Tallahassee is located in Leon County, Florida. It has a population of over 171,922, which has grown by 14.1% over the last ten years. The cost of living index in Tallahassee, 89, is well below the national average. New single-family homes in Tallahassee are priced at $166,600 on average, which is far less than the state average. In 2008, three hundred new homes were built in Tallahassee, down from six hundred thirty-eight the previous year.

The three big industries for women in Tallahassee are educational services, public administration, and health care. For men, it is public administration, educational services, and accommodation and food services. The average commute to work is about 19 minutes. More than 45.0% of Tallahassee residents have a bachelor's degree, which is higher than the state average. The percentage of residents with a graduate degree, 19.8%, is higher than the state average.

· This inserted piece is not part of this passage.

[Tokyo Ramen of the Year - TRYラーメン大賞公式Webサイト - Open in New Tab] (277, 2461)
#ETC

The unemployment rate in Tallahassee is 7.1%, which is less than Florida's average of 11.3%.

The percentage of Tallahassee residents that are affiliated with a religious congregation, 37.6%, is less than both the national and state average. Abundant Life Foursquare Church, Advent Episcopal Church and Aftermath Church are among the churches located in Tallahassee. The most common religious groups are the Southern Baptist Convention, the Catholic Church and the United Methodist Church.

Tallahassee is home to the Miracle Plaza and the Tallahassee Community College Library as well as Old Fort Park and Alfred B Maclay Gardens State Park. Shopping malls in the area include Northwood Mall, Parkway Shopping Center and Tallahassee Mall. Visitors to Tallahassee can choose from Cactus Motel, Best Western Pride Inn Suites and Budget Inn for temporary stays in the area.